··· GIVEN ENTRIES ···

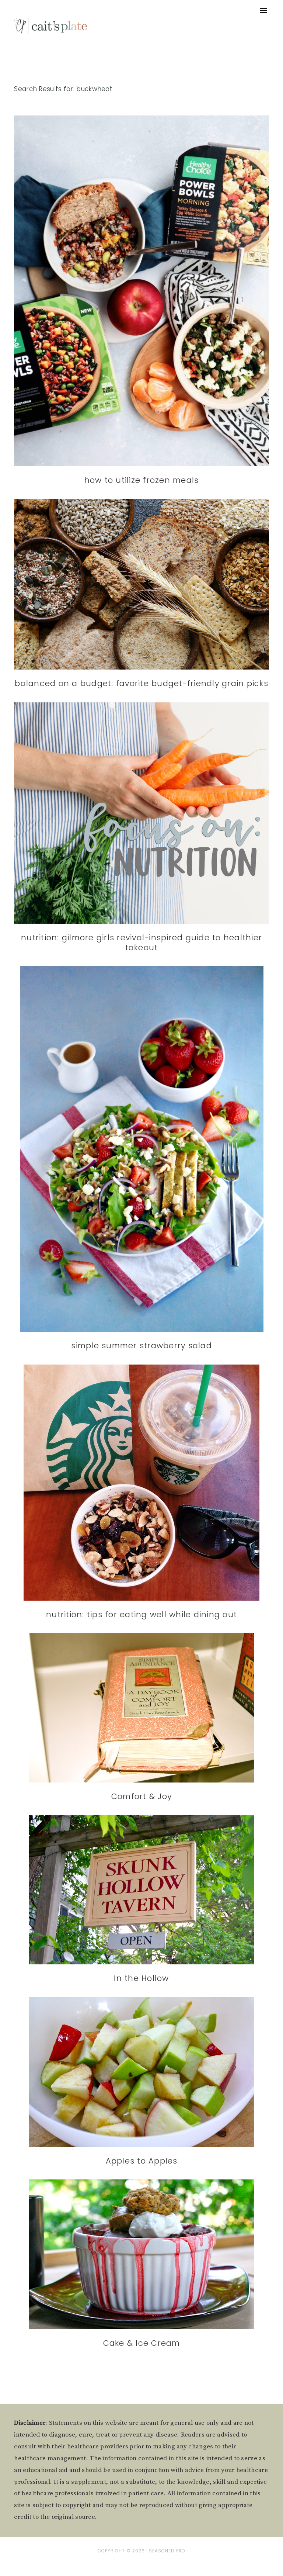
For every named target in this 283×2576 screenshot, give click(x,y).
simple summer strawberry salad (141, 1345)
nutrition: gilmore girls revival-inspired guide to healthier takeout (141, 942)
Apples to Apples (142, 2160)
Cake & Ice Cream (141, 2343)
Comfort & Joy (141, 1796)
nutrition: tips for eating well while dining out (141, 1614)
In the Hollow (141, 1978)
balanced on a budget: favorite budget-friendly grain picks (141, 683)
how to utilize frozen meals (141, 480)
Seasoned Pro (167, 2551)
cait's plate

···

# YOUR GOAL
Print the lines from the beginning of the records up to and including the line containing "Cake & Ice Cream (141, 2343)", word for word, with no pictures.

# COMPLETED TASK
For every named target in this 283×2576 screenshot, give click(x,y).
simple summer strawberry salad (141, 1345)
nutrition: gilmore girls revival-inspired guide to healthier takeout (141, 942)
Apples to Apples (142, 2160)
Cake & Ice Cream (141, 2343)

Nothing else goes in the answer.